## start Data section
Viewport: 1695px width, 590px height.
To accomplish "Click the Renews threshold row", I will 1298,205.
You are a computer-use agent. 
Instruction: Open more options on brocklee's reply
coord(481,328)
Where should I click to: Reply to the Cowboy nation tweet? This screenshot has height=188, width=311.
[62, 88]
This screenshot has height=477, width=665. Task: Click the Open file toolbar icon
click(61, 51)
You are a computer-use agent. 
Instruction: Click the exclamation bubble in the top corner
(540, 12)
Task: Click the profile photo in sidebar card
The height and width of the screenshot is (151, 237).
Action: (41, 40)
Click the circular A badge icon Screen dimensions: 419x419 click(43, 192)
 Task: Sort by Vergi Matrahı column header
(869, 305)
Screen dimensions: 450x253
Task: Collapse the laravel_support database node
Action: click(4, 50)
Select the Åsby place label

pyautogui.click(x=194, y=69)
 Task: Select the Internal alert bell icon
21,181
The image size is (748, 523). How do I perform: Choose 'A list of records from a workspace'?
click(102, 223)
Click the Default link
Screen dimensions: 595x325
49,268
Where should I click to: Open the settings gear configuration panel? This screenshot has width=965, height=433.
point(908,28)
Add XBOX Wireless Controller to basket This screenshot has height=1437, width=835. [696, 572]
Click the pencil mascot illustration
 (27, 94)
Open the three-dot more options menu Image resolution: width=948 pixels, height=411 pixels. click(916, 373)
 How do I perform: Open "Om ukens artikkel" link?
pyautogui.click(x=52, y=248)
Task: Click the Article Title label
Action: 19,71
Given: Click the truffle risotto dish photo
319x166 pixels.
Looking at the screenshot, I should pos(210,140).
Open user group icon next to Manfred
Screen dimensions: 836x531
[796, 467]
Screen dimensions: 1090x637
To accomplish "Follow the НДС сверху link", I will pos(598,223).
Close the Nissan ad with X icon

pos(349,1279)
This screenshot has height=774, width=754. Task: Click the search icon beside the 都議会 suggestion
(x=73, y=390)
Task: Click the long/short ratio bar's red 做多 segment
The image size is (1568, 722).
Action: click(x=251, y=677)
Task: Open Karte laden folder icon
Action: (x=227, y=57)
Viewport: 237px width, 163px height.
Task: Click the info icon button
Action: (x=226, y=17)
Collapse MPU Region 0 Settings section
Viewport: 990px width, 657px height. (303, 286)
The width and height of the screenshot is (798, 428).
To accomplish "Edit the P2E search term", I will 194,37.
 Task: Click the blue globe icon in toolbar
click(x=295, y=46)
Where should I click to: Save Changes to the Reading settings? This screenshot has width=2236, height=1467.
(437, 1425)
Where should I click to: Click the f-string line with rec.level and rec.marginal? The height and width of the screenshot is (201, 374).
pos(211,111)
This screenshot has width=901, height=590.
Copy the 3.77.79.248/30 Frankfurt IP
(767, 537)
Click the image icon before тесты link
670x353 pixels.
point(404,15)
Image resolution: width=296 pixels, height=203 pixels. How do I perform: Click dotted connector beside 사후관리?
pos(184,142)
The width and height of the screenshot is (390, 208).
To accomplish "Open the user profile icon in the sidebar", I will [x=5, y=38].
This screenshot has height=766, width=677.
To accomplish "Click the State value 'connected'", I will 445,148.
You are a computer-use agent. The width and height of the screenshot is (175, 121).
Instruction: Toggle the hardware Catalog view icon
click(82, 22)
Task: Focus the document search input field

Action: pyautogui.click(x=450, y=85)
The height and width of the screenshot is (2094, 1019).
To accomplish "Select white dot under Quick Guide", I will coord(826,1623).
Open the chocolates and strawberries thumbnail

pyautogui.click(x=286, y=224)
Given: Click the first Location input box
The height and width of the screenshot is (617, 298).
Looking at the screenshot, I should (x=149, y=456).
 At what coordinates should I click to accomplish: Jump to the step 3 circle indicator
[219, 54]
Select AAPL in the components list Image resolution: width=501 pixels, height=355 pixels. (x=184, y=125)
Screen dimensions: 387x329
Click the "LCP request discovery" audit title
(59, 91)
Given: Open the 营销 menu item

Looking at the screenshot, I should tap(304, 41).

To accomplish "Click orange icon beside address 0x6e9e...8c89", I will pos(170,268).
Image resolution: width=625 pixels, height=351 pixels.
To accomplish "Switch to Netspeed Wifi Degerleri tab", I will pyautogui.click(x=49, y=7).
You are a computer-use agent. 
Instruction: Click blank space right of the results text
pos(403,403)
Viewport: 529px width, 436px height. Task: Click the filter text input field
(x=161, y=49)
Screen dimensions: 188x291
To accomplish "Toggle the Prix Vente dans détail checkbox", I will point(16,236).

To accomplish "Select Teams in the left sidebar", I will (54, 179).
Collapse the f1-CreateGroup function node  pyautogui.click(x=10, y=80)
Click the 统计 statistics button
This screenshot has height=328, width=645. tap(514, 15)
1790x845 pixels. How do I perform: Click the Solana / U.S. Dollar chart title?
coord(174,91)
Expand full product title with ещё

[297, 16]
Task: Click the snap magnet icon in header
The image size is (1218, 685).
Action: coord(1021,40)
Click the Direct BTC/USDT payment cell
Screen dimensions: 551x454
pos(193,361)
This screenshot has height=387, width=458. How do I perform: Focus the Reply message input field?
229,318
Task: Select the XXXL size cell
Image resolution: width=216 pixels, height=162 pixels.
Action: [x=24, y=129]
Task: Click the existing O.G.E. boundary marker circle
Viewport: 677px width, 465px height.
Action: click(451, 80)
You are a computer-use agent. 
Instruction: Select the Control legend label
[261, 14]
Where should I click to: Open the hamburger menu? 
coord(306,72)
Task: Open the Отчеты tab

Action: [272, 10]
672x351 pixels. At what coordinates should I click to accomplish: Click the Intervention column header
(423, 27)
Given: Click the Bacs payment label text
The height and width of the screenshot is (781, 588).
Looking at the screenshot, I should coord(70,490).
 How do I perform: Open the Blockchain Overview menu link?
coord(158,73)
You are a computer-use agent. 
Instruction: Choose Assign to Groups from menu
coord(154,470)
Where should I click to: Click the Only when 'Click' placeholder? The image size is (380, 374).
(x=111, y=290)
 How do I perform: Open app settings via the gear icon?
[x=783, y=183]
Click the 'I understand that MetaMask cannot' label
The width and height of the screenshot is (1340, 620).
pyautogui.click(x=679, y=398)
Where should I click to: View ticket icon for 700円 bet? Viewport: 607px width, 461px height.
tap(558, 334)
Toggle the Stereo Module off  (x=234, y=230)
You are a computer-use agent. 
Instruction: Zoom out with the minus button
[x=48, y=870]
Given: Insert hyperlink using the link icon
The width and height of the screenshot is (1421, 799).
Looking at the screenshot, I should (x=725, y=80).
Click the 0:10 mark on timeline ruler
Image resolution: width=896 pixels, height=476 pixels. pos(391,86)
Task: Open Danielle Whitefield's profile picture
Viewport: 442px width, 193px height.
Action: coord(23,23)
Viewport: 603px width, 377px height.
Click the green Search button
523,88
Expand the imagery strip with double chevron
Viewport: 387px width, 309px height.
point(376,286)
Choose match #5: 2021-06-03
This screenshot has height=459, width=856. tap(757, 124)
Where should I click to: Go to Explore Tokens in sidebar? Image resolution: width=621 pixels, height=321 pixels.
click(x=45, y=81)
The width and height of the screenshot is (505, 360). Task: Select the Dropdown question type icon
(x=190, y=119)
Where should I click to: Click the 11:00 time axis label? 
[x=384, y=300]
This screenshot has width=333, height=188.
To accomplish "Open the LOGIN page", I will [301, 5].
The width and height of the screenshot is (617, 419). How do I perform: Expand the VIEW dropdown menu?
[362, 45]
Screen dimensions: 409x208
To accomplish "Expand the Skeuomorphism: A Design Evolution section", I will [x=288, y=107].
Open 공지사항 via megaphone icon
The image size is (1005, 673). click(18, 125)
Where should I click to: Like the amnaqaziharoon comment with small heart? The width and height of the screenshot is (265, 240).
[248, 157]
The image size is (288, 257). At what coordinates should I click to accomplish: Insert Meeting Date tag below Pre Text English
## end Data section
Could you recast the lines above as a JSON list of strings, starting at the very first line and ending at the one containing "click(102, 223)", with both of those included? Give one string per line and leave out blank lines.

Task result →
[
  "Viewport: 1695px width, 590px height.",
  "To accomplish \"Click the Renews threshold row\", I will 1298,205.",
  "You are a computer-use agent. ",
  "Instruction: Open more options on brocklee's reply",
  "coord(481,328)",
  "Where should I click to: Reply to the Cowboy nation tweet? This screenshot has height=188, width=311.",
  "[62, 88]",
  "This screenshot has height=477, width=665. Task: Click the Open file toolbar icon",
  "click(61, 51)",
  "You are a computer-use agent. ",
  "Instruction: Click the exclamation bubble in the top corner",
  "(540, 12)",
  "Task: Click the profile photo in sidebar card",
  "The height and width of the screenshot is (151, 237).",
  "Action: (41, 40)",
  "Click the circular A badge icon Screen dimensions: 419x419 click(43, 192)",
  " Task: Sort by Vergi Matrahı column header",
  "(869, 305)",
  "Screen dimensions: 450x253",
  "Task: Collapse the laravel_support database node",
  "Action: click(4, 50)",
  "Select the Åsby place label",
  "pyautogui.click(x=194, y=69)",
  " Task: Select the Internal alert bell icon",
  "21,181",
  "The image size is (748, 523). How do I perform: Choose 'A list of records from a workspace'?",
  "click(102, 223)"
]